From the front porch of his mountainside home, Baudin can see Caimanera, get news updates on his radio, but will likely never return.

"They have the hope that one day they probably could return home," Lake said of the remaining exiles living on Guantanamo Bay. "They are very melancholy, they wish one of these days they could see this happening.

Separating the base from Cuba is a roughly 17-mile fence that is patrolled by U.S. Marines.

Marine Sergeant Joyuanki Victore took us on a tour of the closely guarded fence and North East Gate, the entrance to and from Cuba.

Victore, who is Cuban-born, fled the country with his family as a child and now lives on base with his wife and three children.

"I feel good, because now I get to show my kids what Cuba looks like," he told us.

Before the U.S. and Cuban normalized relations last year, both countries rarely spoke, but frequently spied on each other.

So you might be surprised to learn that Cubans who worked on the base before Castro seized power from the U.S.-backed Batista Administration were allowed to continue passing through these gates until the final two retired in 2012.

"There was a time when they used to tell us we were communists. Then we would get to the other side and they would call us imperialists. So, we weren't liked there (at Guantanamo Bay Naval Base) and we weren't liked here (in Guantanamo, Cuba). But with time they began to understand, we began to understand each other, and that it wasn't like that. We're neutral," said Luis La Rosa, one of the retiring Cubans, during a 2012 interview.

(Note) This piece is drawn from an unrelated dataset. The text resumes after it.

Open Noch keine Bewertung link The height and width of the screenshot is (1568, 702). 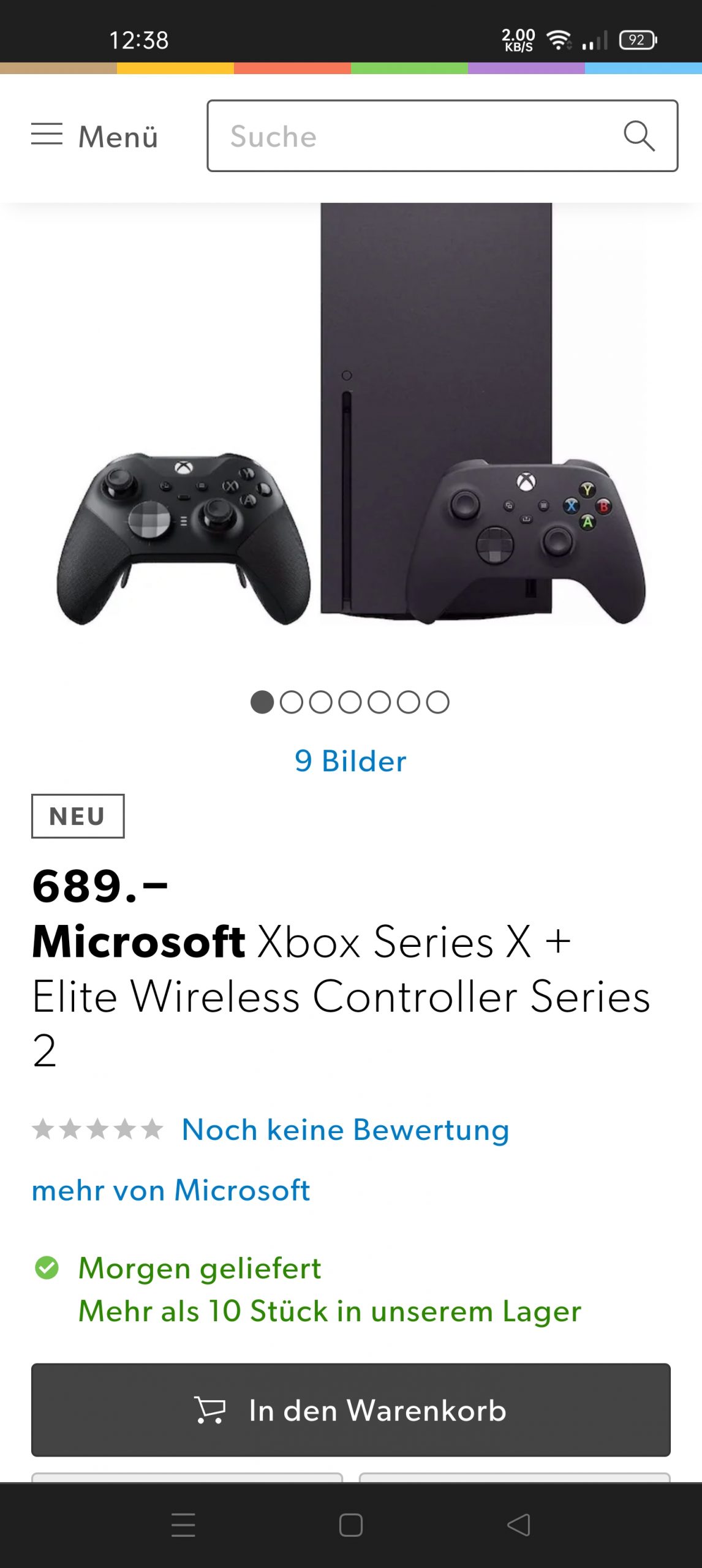(x=345, y=1129)
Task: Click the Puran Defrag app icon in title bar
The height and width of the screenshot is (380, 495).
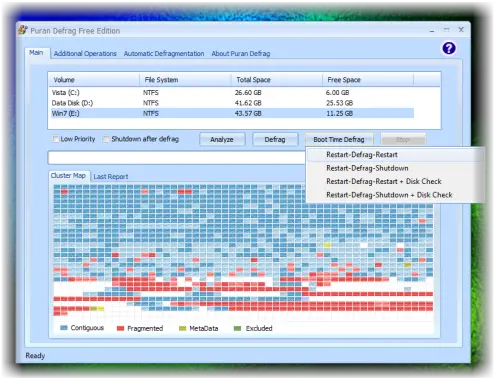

Since then, the North East Gate as remain closed to those venturing from the base and into Cuba, except to one person currently on base.

"We do have an agreement to support one another in the event of a catastrophe in the area," said Capt. David Culpepper, Commander of Guantanamo Bay Navy Base.

He and his predecessors have keep the lines of communications open with Cuban military, even when our respective governments continued to give each other the cold shoulder.

The commander told us, "We do have an agreement to support one another in the event of a catastrophe in the area."

The agreement includes treating injured Cubans at the Naval Hospital; one part of a plan that was nearly put into action while we were at the base in early October.

During that time, the naval base activated its emergency operations center when early forecasts project then-Hurricane Matthew would pass over the base at a Category 4 or 5 storm.

Hundreds of people were evacuated before the storm shifted further away, with the base suffering only minor damage.

Culpepper stressed that the meeting with Cuban officials, which also can include inviting his counterpart onto base for a meeting in the old Marine barracks a few yards from the North East Gate entrance, is not part of normalized relations.

"It's an effort to make sure that we have an effective ability to communicate and to maintain and calm, neutral relationship."